Status update (CLI loading + config, 2026-06-03)

The "forthcoming extensions" noted above are now realised — the contract above is unchanged; this records what was added on top of it:

importPlugin(spec) (plugins/resolve.ts) dynamic-imports a plugin by bare package specifier or file path (path.resolve + pathToFileURL for paths; bare specifiers pass to Node resolution unchanged), reads the default or named plugin export, and throws PLUGIN_LOAD_FAILED / PLUGIN_MANIFEST_INVALID. Dynamic import executes module top-level code, so the trust model is explicit-operator-supplied; community sandboxing stays out of scope.
CLI flags: --plugin <name|path> (repeatable and comma-separated) and --plugin-config <name>={json}. parseCliArgs is now exported and unit-tested.
Config: an optional configSchema (a zod schema) on the plugin is validated against the supplied config (defaults applied) before setup(config) runs; a mismatch throws the new PLUGIN_CONFIG_INVALID core code. Config validation happens AFTER codes + loaded-metadata are recorded, so the fail-closed teardown unwinds both on a bad config.
Introspection: electron_plugins (query) reports loaded { name, version, tools }, and is registered ONLY when at least one plugin loaded — a plugin-free server keeps the lean core surface. Backed by a best-effort, name-keyed loaded-plugin registry (not reference-counted, unlike error codes — display metadata only; the dispatcher's tools/list stays authoritative).
Example: examples/plugin-sample is a plain-ESM plugin (one tool, one error code, a config schema, lifecycle hooks) plus a real-MCP scenario that loads it through the CLI --plugin flag.

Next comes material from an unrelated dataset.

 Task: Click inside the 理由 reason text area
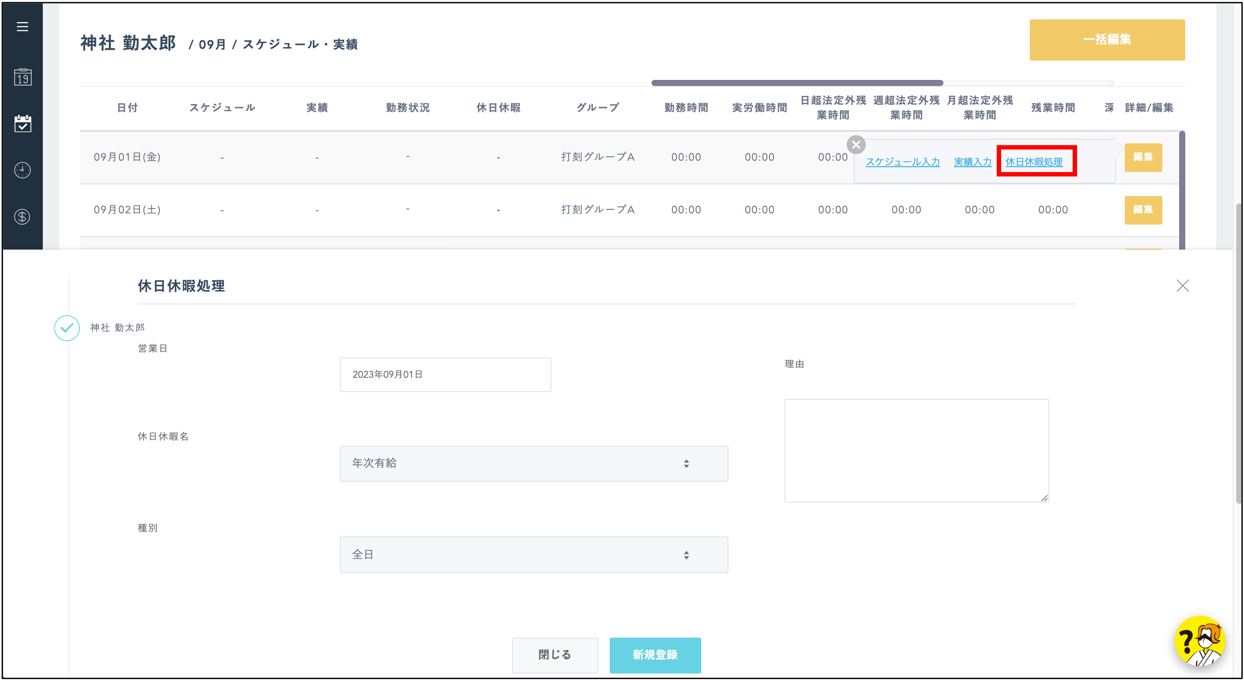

ADR-006 (Error code registry) — anticipated registerPluginCodes and <plugin>.CODE; this ADR realises that design.
ADR-008 (Server and tool dispatcher) — the tool-as-data contract and createServer({ tools }) that the plugin tools register through.
ADR-007 (Agent-native UX) — every plugin tool must follow all ten principles.

References

packages/core/src/plugins/ — contract (types.ts), loader (loader.ts), resolver (resolve.ts), introspection tool (info-tool.ts), loaded registry (loaded-registry.ts).
packages/core/src/errors/registry.ts — registerPluginErrorCodes / lookupErrorCodeDefinition, PLUGIN_CONFIG_INVALID.
packages/core/src/errors/envelope.ts — makePluginError.
packages/core/src/server/server.ts — createServer({ plugins, pluginConfigs }).
packages/core/src/cli.ts — --plugin / --plugin-config flags, parseCliArgs.
examples/plugin-sample/ — a runnable authoring example loaded over the real MCP protocol.